In C, you have to declare the length of an array:
int myArray[100];
But when you're dealing with char
s and strings, the length can be left blank:
char开发者_JS百科 myString[] = "Hello, World!";
Does the compiler generate the length for you by looking at the string?
This is not unique to char
. You could do this, for instance:
int myNumbers[] = { 5, 10, 15, 20, 42 };
This is equivalent to writing:
int myNumbers[5] = { 5, 10, 15, 20, 42 };
Initialising a char
array from a string literal is a special case.

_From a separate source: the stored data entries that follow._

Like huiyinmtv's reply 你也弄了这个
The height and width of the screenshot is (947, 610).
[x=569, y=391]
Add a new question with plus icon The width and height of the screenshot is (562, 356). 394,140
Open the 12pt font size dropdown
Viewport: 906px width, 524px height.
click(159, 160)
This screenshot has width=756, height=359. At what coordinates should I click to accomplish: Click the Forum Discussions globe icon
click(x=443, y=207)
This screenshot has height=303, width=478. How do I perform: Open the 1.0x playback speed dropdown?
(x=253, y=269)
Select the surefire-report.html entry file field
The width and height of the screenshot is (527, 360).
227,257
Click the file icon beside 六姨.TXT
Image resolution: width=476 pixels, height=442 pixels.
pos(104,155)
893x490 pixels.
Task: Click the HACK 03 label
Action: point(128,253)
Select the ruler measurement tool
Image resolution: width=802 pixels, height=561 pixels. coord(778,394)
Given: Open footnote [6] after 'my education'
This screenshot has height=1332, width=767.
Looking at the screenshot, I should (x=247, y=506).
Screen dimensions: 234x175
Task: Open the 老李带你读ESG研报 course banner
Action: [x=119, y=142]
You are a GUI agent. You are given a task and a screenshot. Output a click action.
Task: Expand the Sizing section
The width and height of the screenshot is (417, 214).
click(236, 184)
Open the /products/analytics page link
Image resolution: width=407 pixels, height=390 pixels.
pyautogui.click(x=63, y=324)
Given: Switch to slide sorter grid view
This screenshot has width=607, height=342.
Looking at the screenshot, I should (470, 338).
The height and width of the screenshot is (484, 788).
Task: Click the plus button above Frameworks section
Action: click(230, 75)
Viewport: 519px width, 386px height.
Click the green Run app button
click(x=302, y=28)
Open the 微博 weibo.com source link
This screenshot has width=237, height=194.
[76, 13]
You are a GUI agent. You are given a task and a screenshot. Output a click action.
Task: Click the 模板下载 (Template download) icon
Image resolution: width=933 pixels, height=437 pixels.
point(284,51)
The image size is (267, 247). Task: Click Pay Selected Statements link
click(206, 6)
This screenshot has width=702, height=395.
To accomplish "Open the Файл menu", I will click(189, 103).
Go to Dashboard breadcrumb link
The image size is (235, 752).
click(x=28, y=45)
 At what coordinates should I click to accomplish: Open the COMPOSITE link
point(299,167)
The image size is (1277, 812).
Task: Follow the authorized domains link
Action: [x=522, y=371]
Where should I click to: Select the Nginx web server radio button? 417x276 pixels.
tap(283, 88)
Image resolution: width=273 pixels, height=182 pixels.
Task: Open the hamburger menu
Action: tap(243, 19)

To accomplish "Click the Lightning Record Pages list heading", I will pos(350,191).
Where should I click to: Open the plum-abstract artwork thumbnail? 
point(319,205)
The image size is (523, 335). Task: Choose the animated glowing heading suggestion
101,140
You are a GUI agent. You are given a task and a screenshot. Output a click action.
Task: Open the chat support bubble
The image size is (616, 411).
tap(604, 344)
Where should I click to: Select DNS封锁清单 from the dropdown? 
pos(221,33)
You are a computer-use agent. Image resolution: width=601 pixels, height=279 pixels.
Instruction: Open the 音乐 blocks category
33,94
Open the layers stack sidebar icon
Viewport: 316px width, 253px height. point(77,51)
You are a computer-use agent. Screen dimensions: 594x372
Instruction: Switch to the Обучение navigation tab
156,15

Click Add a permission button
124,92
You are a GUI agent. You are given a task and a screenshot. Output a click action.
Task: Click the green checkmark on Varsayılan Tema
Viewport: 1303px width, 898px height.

Yes, it's the length including the terminating '\0'
.
Does the compiler generate the length for you by looking at the string?
Yes, that's exactly why it works. The compiler sees the constant value, and can fill in the length so you don't have to do it.
Yes, the compiler knows the length of the string and allocates the appropriate space.
It's the same deal if you did something like...
int x[] = {1,2,3};
The size of the string literal (not length as in strlen
) is used to size the array being initialized.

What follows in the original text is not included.